BY: Renato Barbruni
Al di la della vita
di Martin Scorsese
I personaggi del film appaiono come riflessi di dolore e sofferenza trasudanti anima. E’ un affresco scuro dalle tinte forti, un viaggio nell’inferno della nostra era, nell’inferno di una coscienza morale votata al prolungamento della vita sul piano biologico, metafora concretistica della salvezza. Si pensi all’accanimento terapeutico.Questa tematica la si ritrova nel film di Kenneth Branagh “Frankenstein” la cui riflessione si trova su questo sito.
L’etica della salvezza è traversata dalle inquietudini esistenziali del protagonista che si trova a rendersi conto di quanto egli sia posseduto dalla ossessione di salvare. La morte di una giovane è l’occasione perla domanda drammatica: “ma cosa vuole dire salvare una vita?” Emblematiche le frasi del personaggio quando dice: “Col tempo mi sono accorto che io ero lì per essere testimone, come uno straccio per il dolore…” E poi ancora: “Mi hanno insegnato che salvando gli altri avrei salvato me stesso, mentre mi sono perso.”

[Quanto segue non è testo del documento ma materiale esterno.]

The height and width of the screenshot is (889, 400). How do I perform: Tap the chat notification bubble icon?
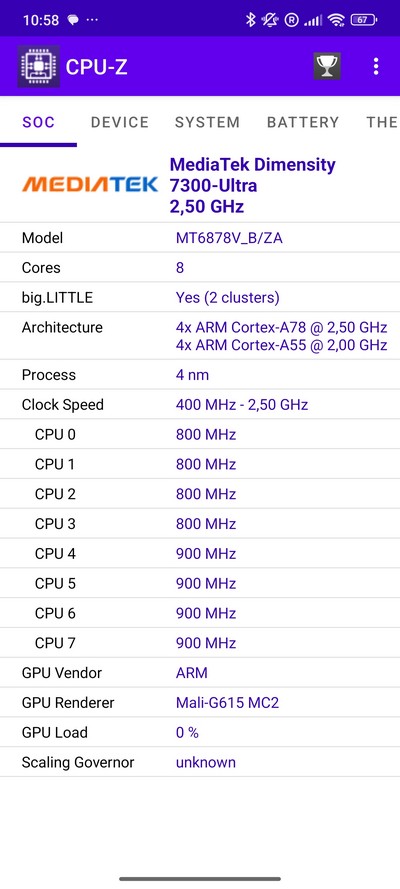click(73, 20)
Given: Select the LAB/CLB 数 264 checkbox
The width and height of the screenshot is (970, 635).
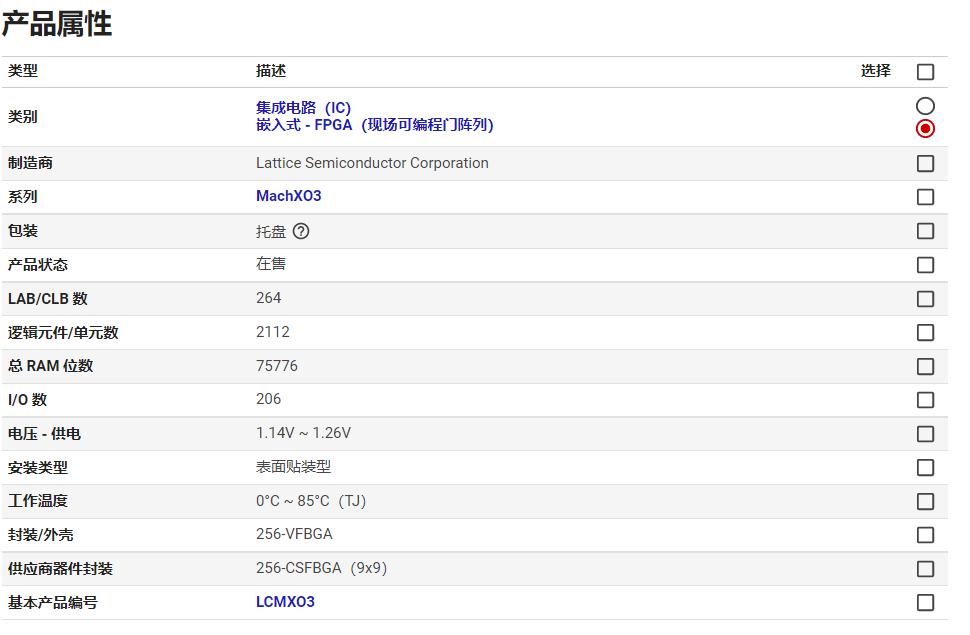Looking at the screenshot, I should pyautogui.click(x=925, y=299).
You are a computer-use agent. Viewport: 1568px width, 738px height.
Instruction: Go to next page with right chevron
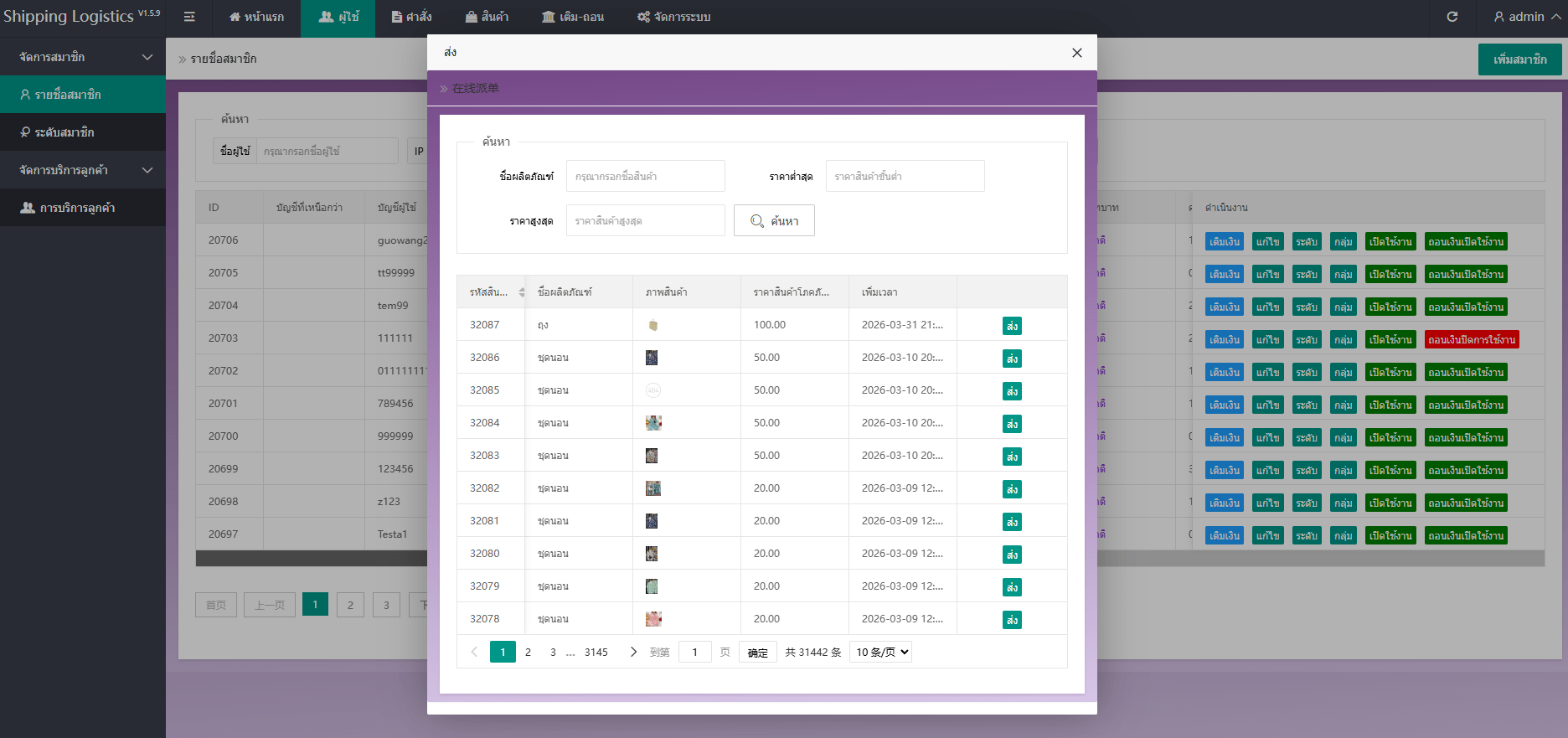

E’ l’etica della dedizione al prossimo che viene messa in discussione.In vari momenti del film osserviamo scene nelle quali il personaggio che svolge il ruolo di colui che salva esprime la consapevolezza del limite della sua azione se non interviene la piena collaborazione di colui che è salvato. Ad esempio quando il tossicomane per l’ennesima volta arriva al pronto soccorso il medico di guardia gli dice: “Adesso di daremo qualcosa, poi uscirai di qui, per poi tornare un’altra volta.” Tutto sembra inutile. E’ lo sgomento che prende chiunque operi nel campo della solidarietà sociale. Quella frustrazione di fronte a molte persone che non sanno o non vogliono farsi carico di se stesse.
Il protagonista vive nel ricordo della morte di una giovane trovata per strada, un ricordo che lo assilla schiacciandolo nel senso della colpa, la colpa di non aver saputo restituire la vita a chi l’aveva perduta.Simbolo questo di un rapporto con la vita ormai troppo mediato dalla tecnologia, così anche la tematica escatologica della salvezza o vita eterna, che traversa la coscienza occidentale e cristiana, svilisce nel puro atto del procrastinamento dell’evento biologico chiamato vita.
Il momento catartico del protagonista è affidato all’incontro con il vecchio che vuole lasciarsi morire poiché accetta l’ora della sua fine;ma l’egoistico affetto dei familiari trattenendolo lo inchioda a una vita legata ad una macchina, piuttosto che intrecciata con l’anima. Il medico ha gli strumenti per costringere il cuore dell’uomo a tornare a battere. D’altra parte, se il cuore obbedisce unicamente alle leggi della biochimica da cui dipenderebbe il suo continuo battere, basta ripristinarne le condizioni. Ma il vecchio, che chiede attraverso un dialogo telepatico col protagonista di poter morire e quindi essere salvato con la morte, è votato a liberarsi dell’involucro solo biologico del corpo, e invoca la morte come vera salvezza, da una vita che a quel punto della sua vicenda personale ha fatto il suo tempo. Il senso della morte è il tema che serpeggia in tutto il film, e quando parliamo del senso della morte dobbiamo fare i conti col tema fondamentale per l’uomo che è l’Anima. Allora la giovane che muore davanti ai suoi occhi mentre egli tenta di procrastinarne la vita, è proprio l’anima del protagonista. Egli la incontra all’angolo di una strada, gettata come immondizia in un mondo fatto solo di materia. Suoni, rumori, colori,riprese veloci, quasi frenetiche, suscitano la presenza ingombrante della materia che invade ogni anfratto, così che la città è schiacciata in una interminabile notte, la cui alba è ritrovato quando il protagonista ritrova il senso della morte, ritrovando la pace con se stesso e il mistero chiuso nella propria esistenza.